** Task directions **
Records follow. Print exactly the lines from the one that has "Given: Click the green plus Add icon" through the one that has "Image resolution: width=930", inclusive, and omit the pictures.

_ _ _

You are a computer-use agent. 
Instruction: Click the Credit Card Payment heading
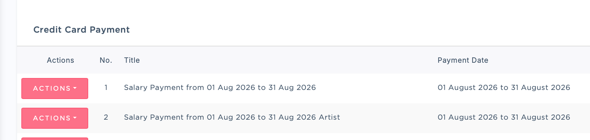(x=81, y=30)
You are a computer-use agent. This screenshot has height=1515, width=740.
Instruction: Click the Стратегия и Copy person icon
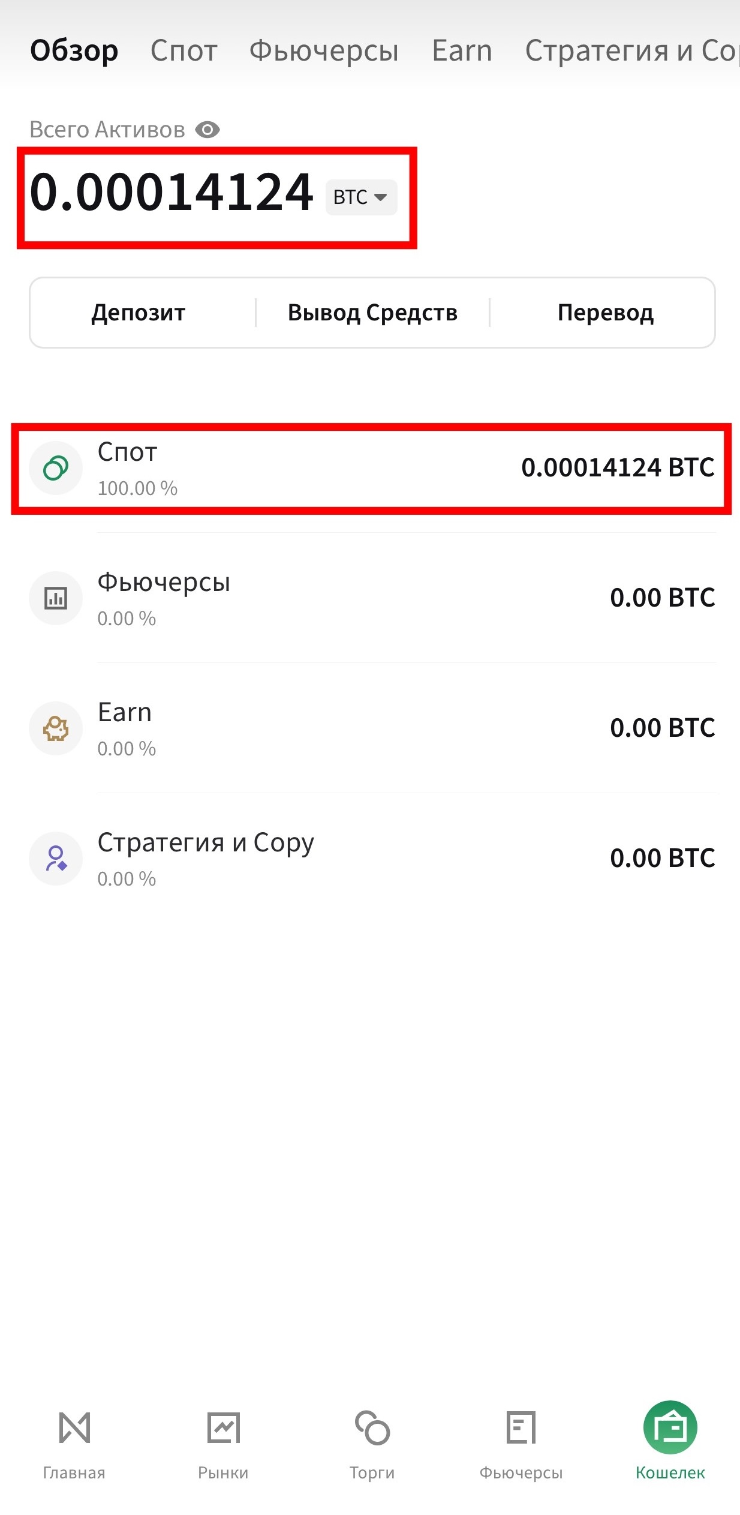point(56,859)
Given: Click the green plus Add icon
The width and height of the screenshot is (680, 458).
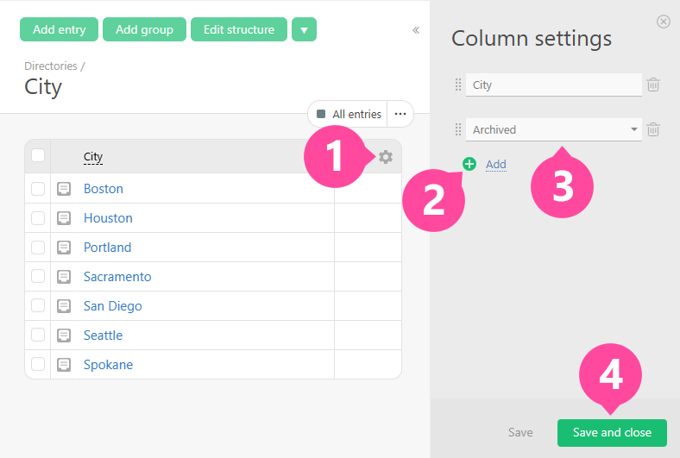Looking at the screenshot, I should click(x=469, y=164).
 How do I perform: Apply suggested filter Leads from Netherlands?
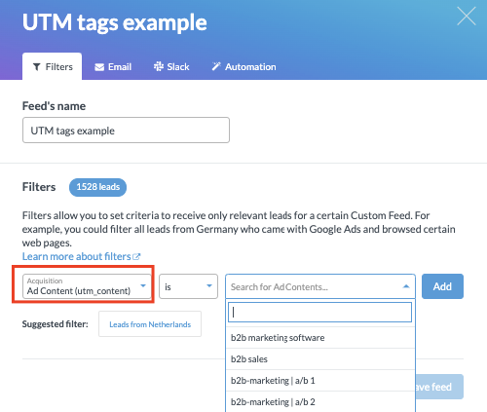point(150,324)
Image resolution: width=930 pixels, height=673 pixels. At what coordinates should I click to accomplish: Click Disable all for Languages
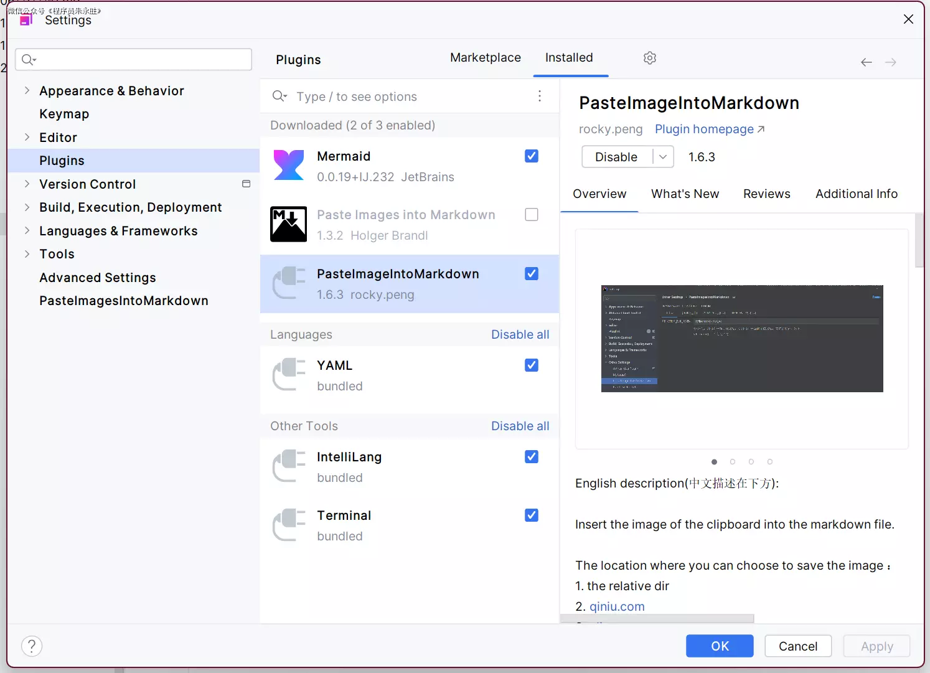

_ _ _

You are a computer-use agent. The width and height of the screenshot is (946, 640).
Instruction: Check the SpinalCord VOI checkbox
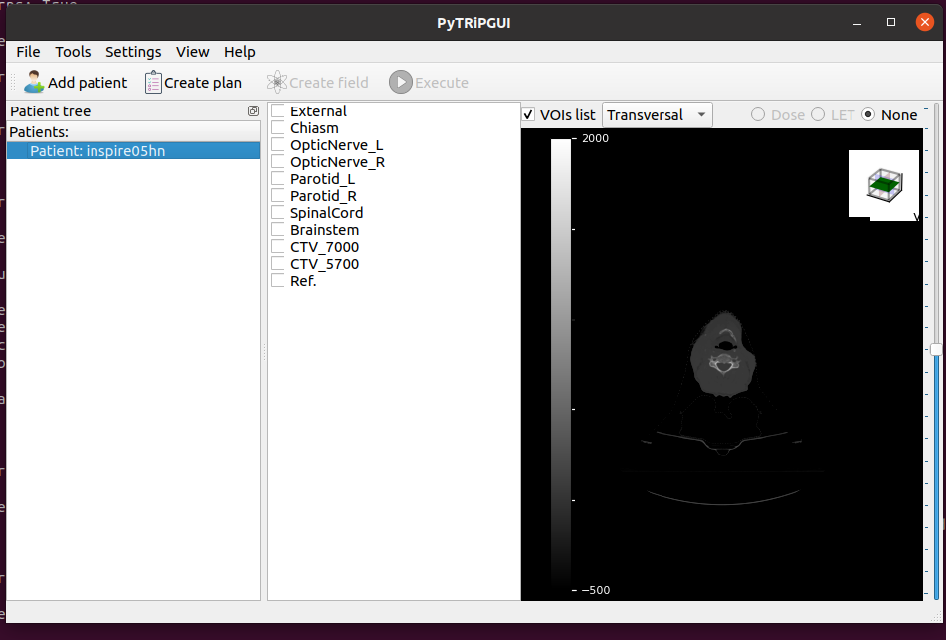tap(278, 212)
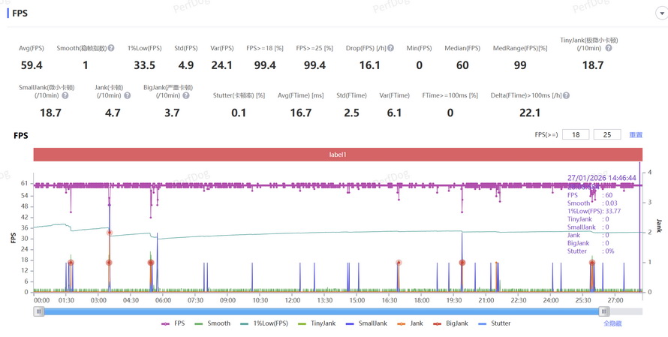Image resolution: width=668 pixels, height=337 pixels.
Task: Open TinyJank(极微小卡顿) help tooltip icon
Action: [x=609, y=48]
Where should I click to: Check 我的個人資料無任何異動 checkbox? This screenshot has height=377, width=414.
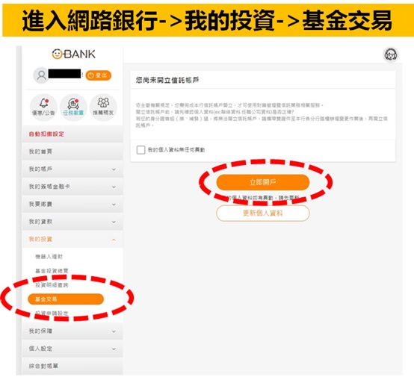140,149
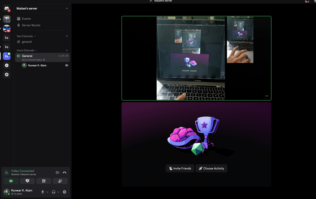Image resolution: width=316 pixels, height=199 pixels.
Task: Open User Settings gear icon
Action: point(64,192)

_ _ _

** Exercise answer **
Given: Click the green plus Add icon
The width and height of the screenshot is (680, 458).
Looking at the screenshot, I should click(x=469, y=164).
 How do I perform: Apply suggested filter Leads from Netherlands?
point(150,324)
Image resolution: width=930 pixels, height=673 pixels. At what coordinates should I click to accomplish: Click Disable all for Languages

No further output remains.